17.学校に行きたくない
はぁ、憂鬱だ。また、明日も学校に行かなければならないなんて……。
実は、あのギルドに暴言を浴びせていた一連をかなり多くの生徒に見られていたのだ。窓から私の叫び声が聞こえて、一気に注目を浴びてしまったようだ。
私のことを知る数人の天使がまさか私があんな物言いをするなんてと驚いて、完全に引いていた。すっかり私は変人扱いだ。
そりゃ、ヒロインは慈悲深く愛情に満ちた笑顔の素敵な女の子だったからね。
結局、昨日誰とも話せなかったし……。悪役令嬢も見つけられなかったし……。
「はああぁぁぁぁぁぁぁ」
私は魂を全部出す勢いで盛大にため息をついた。
友達が欲しい。……いや、別にいなくても生きていけるけどさ、一人ぐらい気の合う友達が欲しいのだ。
「学校に行きたくないな」
私はドレッサーに肘をついて、眉間に皺が寄ってかなり酷い顔をしている自分を鏡越しで睨んだ。

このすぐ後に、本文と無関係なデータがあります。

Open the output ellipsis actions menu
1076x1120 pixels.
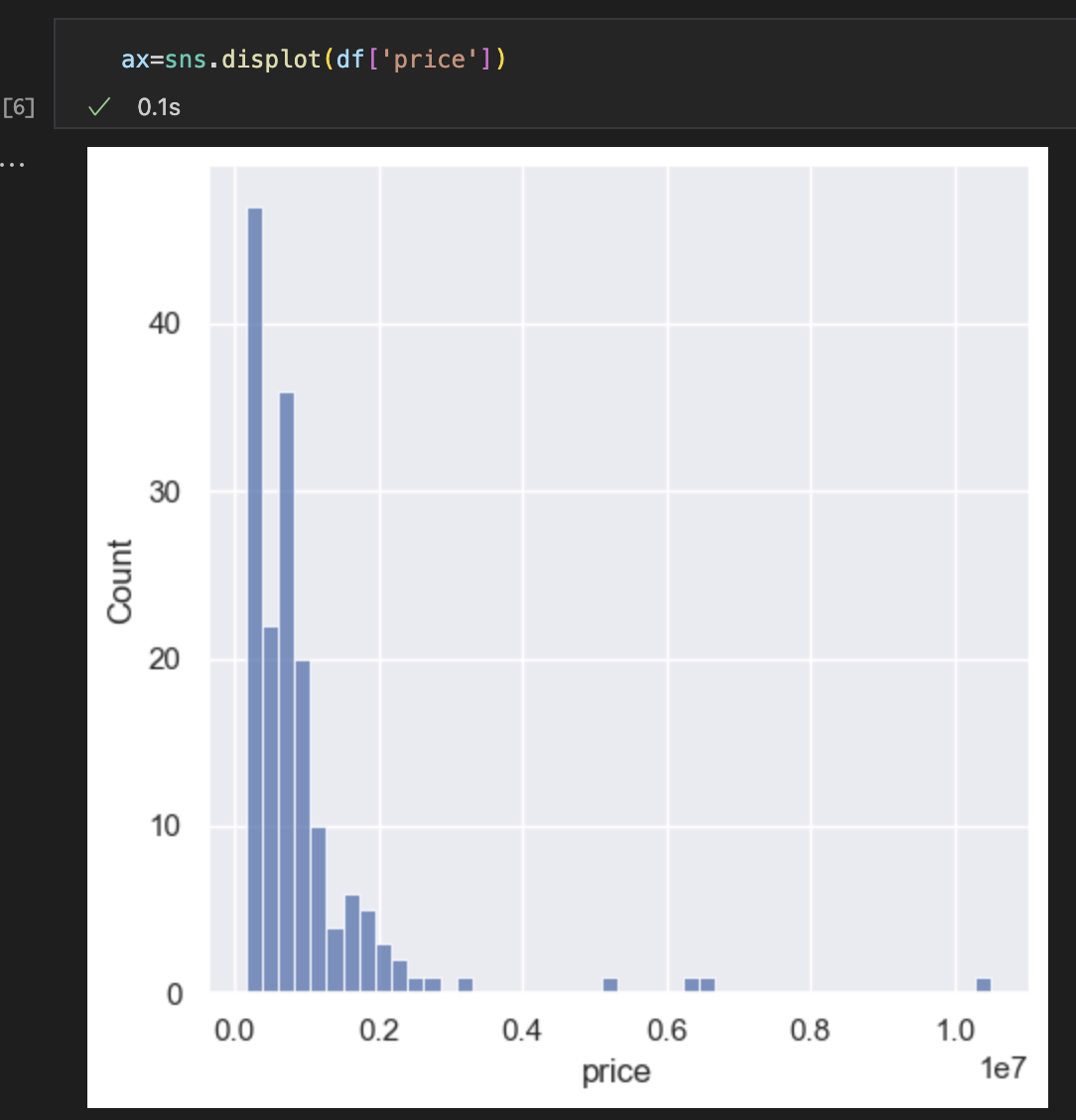point(13,161)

どうして私は乙女ゲームのヒロインなんかに転生してしまったんだああぁぁぁぁぁ!
姫を守る魔術師とか、剣を振り回す女戦士とか、超能力を使える女子高生とか、もっとカッコいいキャラあっただろう!
それに、昨日ギルドに靴を投げたことを私はまだ忘れていない。
記憶から消してしまいたかったが、あの驚いたギルドの顔が鮮明に脳裏に焼き付いている。
そんなことを考えていると、コンコンッと扉の叩く音が響き、ベラの声が聞こえた。
「ユユお嬢様、朝食の準備が出来」
「ごめん、今日はいらないや」
「え、でも」
「これからもいらない。暫く部屋にこもるから」
困っているベラを無視して、私はそう言った。
申し訳ないが、ここは協力してもらうしかない。まずプランAは朝からずっと引きこもってみるというものだ。

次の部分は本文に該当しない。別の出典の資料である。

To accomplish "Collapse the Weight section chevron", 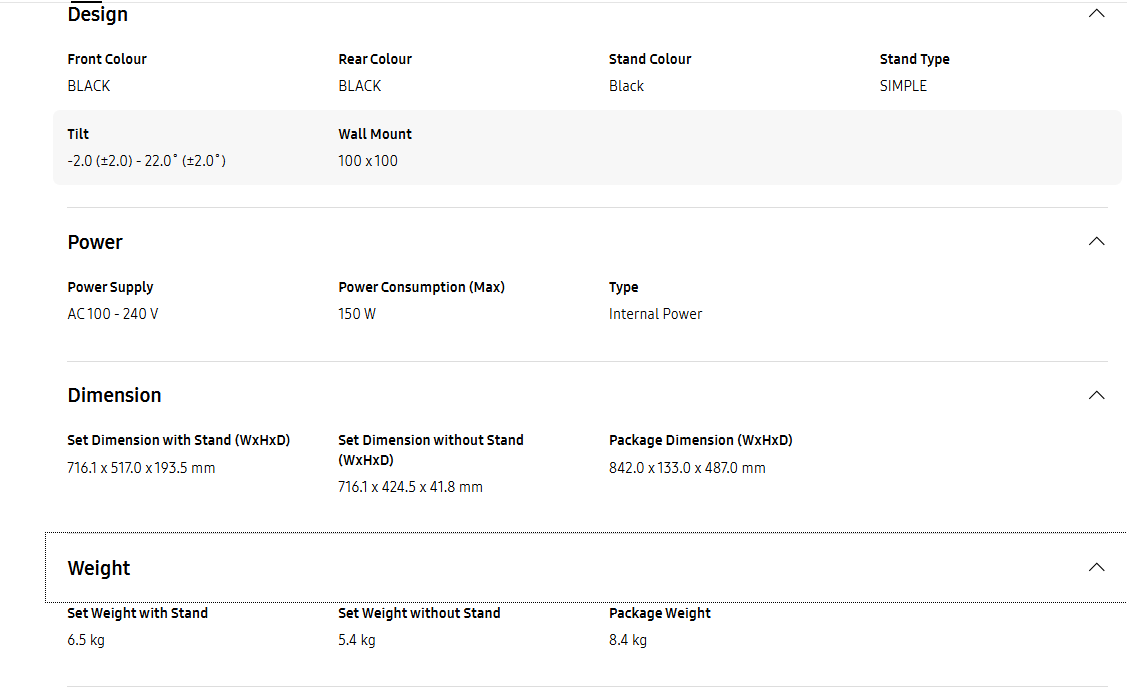I will (1096, 568).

そもそもこれ以上ギルド達と接触しなければ私なんて忘れ去るだろう。そして、自然に恋愛対象は悪役令嬢と変わる。ゾンビゲームと一緒だ。自らゾンビの大群に突っ込んでいくより、皆が彼らを大体殺してくれるのを暫く待機する方が生き残る確率が上がる。
「奥様になんて説明をすれば……」
「体調不良とかなんとか言っとけば大丈夫じゃない?」
「お医者様をお呼びになられるかと」
否めん。母は絶対に医者を呼ぶ。私に意地でも元気になれと言ってきそうな人だ。スパルタ母様め~。
完全にラスボス的な存在だ。きっと、ギルド達を攻略するよりも母を攻略する方が、数千倍も難しい。

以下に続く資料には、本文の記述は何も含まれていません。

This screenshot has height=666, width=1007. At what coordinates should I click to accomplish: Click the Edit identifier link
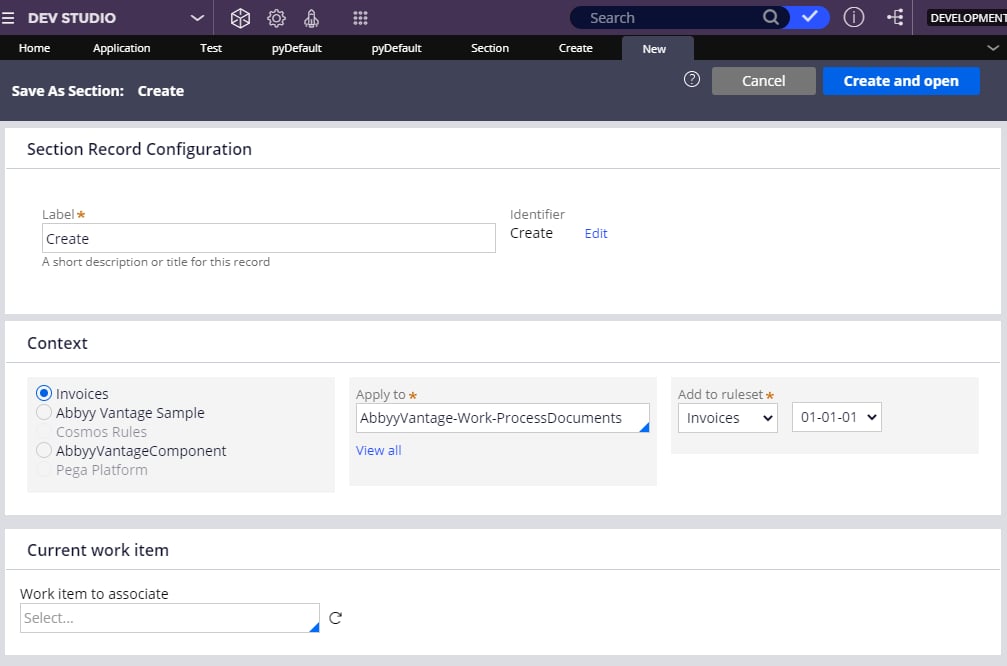click(595, 233)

……でも、乙女ゲームでもヒロインは母に好かれていたな。まぁ、それは性格が女神みたいだったからか。
「じゃあ、ベラはどうやったら学校に行かなくて済むと思う?」
「え、えっと……、その前に一つ確認してもよろしいでしょうか?」
「もち」
「お嬢様はどうして学校に行きたがらないのですか?」
え? 今頃かい。その質問はもっと早くに来てもいいと思っていたけど……。
ベラも立場上私にガンガンと質問出来るわけじゃないのかな。
「それは勿論」
「だって、この部屋って特に面白いものないですよね」
私の言葉にかぶせるようにベラははっきりとした口調でそう言った。